He landing of the Saudi STC in Telefónica invites us to analyze similar strategies and takeovers of other Arab groups in the large European telecommunications companies. In recent years, its battered stock market history and significant capitalization drops have sponsored “unsolicited” inflows from shareholders with significant packages. This is the case of Altice at BT and Virgin and the French businessman Xavier Niel (owner of the Iliad operator) at Vodafone. But the big foray into focus is the “friendly approach” of the Abu Dhabi telecom giant Emirates Telecommunications (Etisalat) in the aforementioned British multinational, where it already controls 14.6% of the capital and could increase its presence to 20% or 25%. The parallels between that Saudi landing and the one now taking place in Telefónica are, without a doubt, surprising.
Etisalat’s entry into Vodafone began in May 2022 when the Emirati multinational, listed on the Abu Dhabi Stock Exchange, revealed a 9.8% stake after investing almost 4,230 million euros in the British operator. The same percentage acquired by STC Group, which has purchased 9.9% of Telefónica, becoming its largest shareholder.
Shortly after, the Saudi group rose to 11% encouraging speculation about a possible takeover. The Arab firm consolidated itself as the largest shareholder, ahead of BlackRock, Vanguard and HSBC, at vulnerable and especially low hours. In the midst of a confrontation between Vodafone and Cevian Capital AB and involved in a serious crisis that generated the resignation of its CEO, Nick Read, due to the poor results and the burden of its evolution on the stock market, where it has fallen nearly 55% in the last five years. The operator’s difficulties led to Read’s departure and, after months of interim, the board ratified Margherita Della Valle as the new CEO. Back then, Vodafone was capitalized around 28 billion and is currently around 25 billion. The drop is close to 11%.
Surprise in the Council
In a relevant fact sent to the stock market authorities of the United Kingdom, Etisalat, based in the United Arab Emirates (UAE), expressly ruled out its intention to present a takeover bid for Vodafone (claiming to be restricted by current British legislation) and rejected any intention to “exercise control or influence the board and management team“. However, the big surprise came just a year later with his landing on the board of directors of the British operator. Time revealed, therefore, that his purposes were different.
In a relevant fact submitted to the UK stock market authorities, Etisalat rejected any intention to control or influence the board of Vodafone
Last May, the Abu Dhabi telecom giant Emirates Telecommunications signed an agreement with Vodafone by which the CEO of the Arab firm, Hatem Dowidar (former director of the British company), joined the Vodafone board as non-executive director. The fine print details that Etisalat will maintain its position on the board as long as it does not reduce its 14.6% stake.. In addition, if it reaches 20% it will have the ability to appoint a second independent non-executive director at Vodafone.

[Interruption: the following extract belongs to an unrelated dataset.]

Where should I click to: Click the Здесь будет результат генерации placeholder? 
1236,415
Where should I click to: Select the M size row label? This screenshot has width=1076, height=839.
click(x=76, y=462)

There is speculation in the market that the group could be interested in acquiring Vodafone’s African assets, grouped in the subsidiary Vodacom, that is, the part of the business that is growing the most and has the greatest potential. For now, both operators have reached a commercial agreement whereby they will work together to provide services to large accounts, both multinationals and public administrations, and to coordinate their supply acquisitions.
Etisalat defines itself as a long-term strategic investor, with “full support” for the current management of the British firm and its business plan. “We want to build a collaboration mutually beneficial with Vodafone, with the aim of driving value creation in both companies, exploring opportunities in the changing global telecommunications market and supporting the adoption of a new generation of technologies.” In these terms, Etisalat’s own CEO, Hatem Dowidar, expressed himself.
Precisely, STC’s entry into Telefónica has also begun without express intentions of taking control of the Spanish operator. Calviño herself referred to the “friendly nature” of the acquisition despite the shock has already produced the surprise of its leadership and main shareholders.
But the latest plans of the Saudi company and the question of whether it could consider raising its participation above 10% (it now has 9.9%), a move for which it would need the approval of the Government of Pedro Sánchez for the recently released anti-opas shield, flies over the market these days. Time will tell.